Yes you could. Almost certainly in a couple of hundred years almost all drug development will be done virtually in the way you describe.

The reason we can’t do it now is that we still don’t know a lot about how human biology works. Oh sure we know that the heart goes pump, pump, pump. But we have only just unlocked a computational method for figuring out how proteins will fold into 3 dimensions (and I’ll betcha that work is a little wrong some times and there will need to be fixes made to it over the coming decades).

There is a ton about how the brain works, our genes, and a ton of chemicals and proteins in our bodies that we don’t really know much about and it will be the work of decades or centuries to figure it all out.

Once that is done we will be left with a mammoth computational problem but one that computers of the distant future will probably be powerful enough to figure out.

But let me mess with your head here. Lets say you need to figure out if an anti-depressant is going to work. You start up your perfect computer simulation and you add the drug and observe how the perfectly simulated human brain in the computer works.
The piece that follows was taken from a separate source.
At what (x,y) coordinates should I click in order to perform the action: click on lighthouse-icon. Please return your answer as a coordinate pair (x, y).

If your simulation really is perfect, is the brain inside the computer alive and self-aware? If not then doesn’t it mean the simulation is missing something? If the simulation is missing something doesn’t that mean there is some potential for its results to be wrong?
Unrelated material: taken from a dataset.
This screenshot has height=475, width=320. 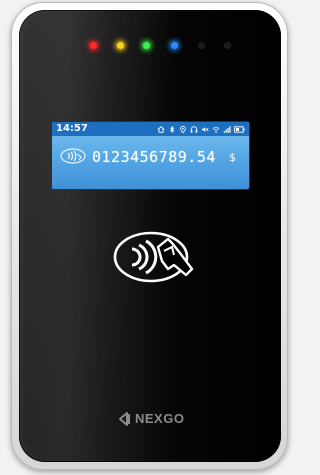 I want to click on lcd-status-bar: 14:57, so click(x=150, y=129).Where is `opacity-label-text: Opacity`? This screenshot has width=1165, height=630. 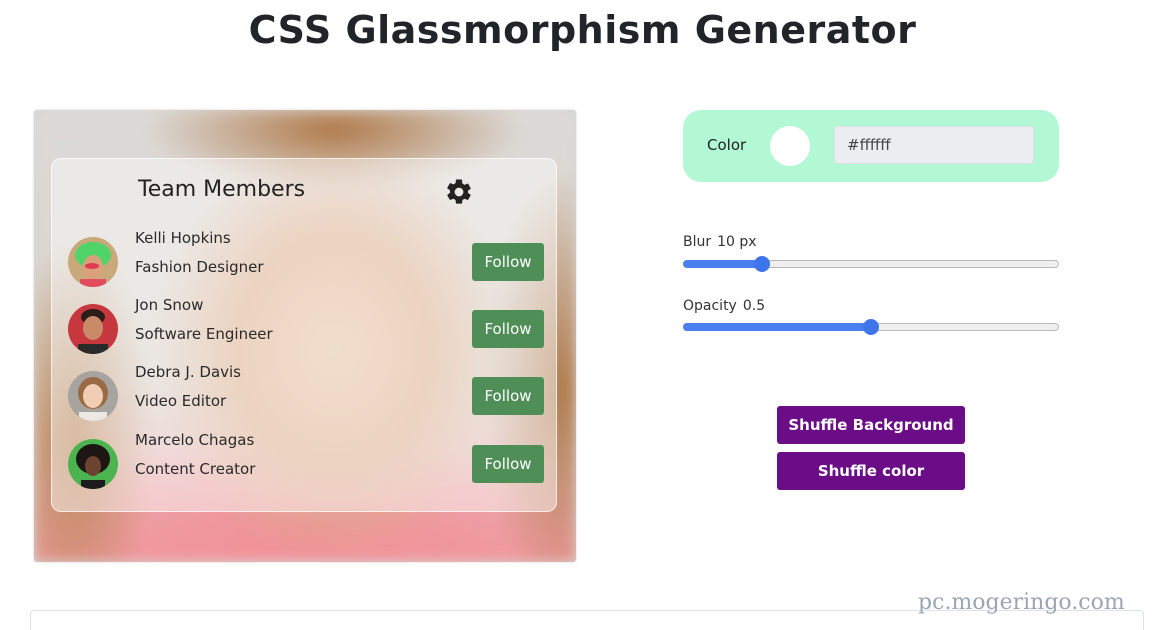
opacity-label-text: Opacity is located at coordinates (710, 306).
If that brain is alive, is it ethical to create digital people to experiment upon? How is it any different than experimenting on living non-digital people?

Anonymous 0 Comments

As other posters say, biological creatures are extremely complicated (and vary widely between individuals), while a rocket in space is one of the easier to analyse physical models.

However, now computers are incredibly fast and sophisticated, ‘computational biology’ is becoming a thing. We are able to do useful work with simulations, but there are some limitations, so we still need to do lots of testing, but this is all changing very quickly.

Anonymous 0 Comments

Modeling and simulating spaceflight is relatively simple and straightforward because it is based on physical principles of movement that are well understood and have been well understood for some time. To the extent that generally the only thing that throws off our models is when a new, unaccounted-for variable (such as a large asteroid that hadn’t been previously detected crosses an orbital path and throws things off with its gravity) enters the fray. Then you can adjust for that new variable and you’re back in business.

With biology, an individual’s genetic makeup and individual body chemistry play a part in nearly everything, from drug and nutrient reactions, to organ function, everything. Infinitely more difficult to model.